Para o relator, a norma expressa na Constituição Federal tem caráter “excepcionalíssimo”. Por isso, argumentou ele, o dispositivo não pode ser estendido aos governadores, sob pena favorecer a impunidade contra agentes públicos e de comprometer a credibilidade do sistema eleitoral.
Na mesma linha de raciocínio de Fernando Gonçalves, o ministro Luiz Fux, presente à sessão, ponderou que a licença prévia da Câmara prevista na Lei Orgânica do DF refere-se ao recebimento da denúncia pelo Judiciário e não a adoção de uma medida cautelar como a prisão preventiva. “A (prisão) preventiva não pressupõe a existência de denúncia ou o recebimento de ação penal, ao contrário”, disse.
Também favoráveis ao entendimento de Fernando Gonçalves, as ministras Eliana Calmon e Nancy Andrighi invocaram na sessão um precedente recente do Supremo Tribunal Federal (STF) no Habeas Corpus 89417/ RO. Relatado pela ministra Carmen Lúcia, a ação questionava a competência do STJ para decretar prisão contra deputado estadual. O Supremo afastou a regra constitucional da autorização prévia por entender que se tratava de uma situação excepcional. Ali, 23 dos 24 deputados da Assembléia Legislativa de Rondônia estavam indiciados em diversos inquéritos, o que naturalmente poderia comprometer o resultado da votação para a licença.

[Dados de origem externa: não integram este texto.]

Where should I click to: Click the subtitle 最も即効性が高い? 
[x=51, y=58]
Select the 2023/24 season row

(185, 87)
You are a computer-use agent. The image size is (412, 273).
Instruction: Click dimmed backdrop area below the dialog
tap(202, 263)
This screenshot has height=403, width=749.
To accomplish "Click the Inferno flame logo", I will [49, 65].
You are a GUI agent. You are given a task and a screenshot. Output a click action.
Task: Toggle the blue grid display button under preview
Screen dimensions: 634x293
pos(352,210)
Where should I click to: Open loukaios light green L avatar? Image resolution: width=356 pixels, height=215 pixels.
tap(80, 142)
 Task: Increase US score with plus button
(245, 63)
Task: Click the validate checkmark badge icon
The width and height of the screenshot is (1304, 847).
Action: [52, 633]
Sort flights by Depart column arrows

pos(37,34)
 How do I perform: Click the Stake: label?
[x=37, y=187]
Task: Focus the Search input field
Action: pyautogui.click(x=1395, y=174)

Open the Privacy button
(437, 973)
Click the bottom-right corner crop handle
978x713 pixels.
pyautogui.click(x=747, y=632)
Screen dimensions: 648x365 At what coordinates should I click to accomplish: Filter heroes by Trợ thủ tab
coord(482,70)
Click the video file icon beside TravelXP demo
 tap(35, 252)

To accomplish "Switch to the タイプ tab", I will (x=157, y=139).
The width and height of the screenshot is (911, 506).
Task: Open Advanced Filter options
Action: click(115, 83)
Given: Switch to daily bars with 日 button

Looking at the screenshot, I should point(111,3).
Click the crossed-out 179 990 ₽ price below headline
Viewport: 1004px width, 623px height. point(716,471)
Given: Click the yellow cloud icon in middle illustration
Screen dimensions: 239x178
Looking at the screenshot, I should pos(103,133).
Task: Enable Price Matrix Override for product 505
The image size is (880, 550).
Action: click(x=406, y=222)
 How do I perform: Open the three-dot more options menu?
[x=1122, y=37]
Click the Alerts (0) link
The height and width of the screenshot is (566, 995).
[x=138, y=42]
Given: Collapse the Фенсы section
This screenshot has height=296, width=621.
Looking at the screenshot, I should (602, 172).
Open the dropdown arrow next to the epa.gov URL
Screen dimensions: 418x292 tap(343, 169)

A situação excepcional das acusações contra Arruda e vários integrantes de seu governo, com grande parte dos deputados distritais envolvidos nas denúncias, também foi levada em consideração pelos ministros do STJ no julgamento da questão preliminar. Dos 14 membros da Corte Especial, dez votaram favoravelmente à posição de que é possível ao STJ decretar a prisão preventiva de governadores em situações como a do governador Arruda. Outros três (João Otávio Noronha, Teori Albino Zavascky e Castro Meira) seguiram o entendimento do ministro Naves.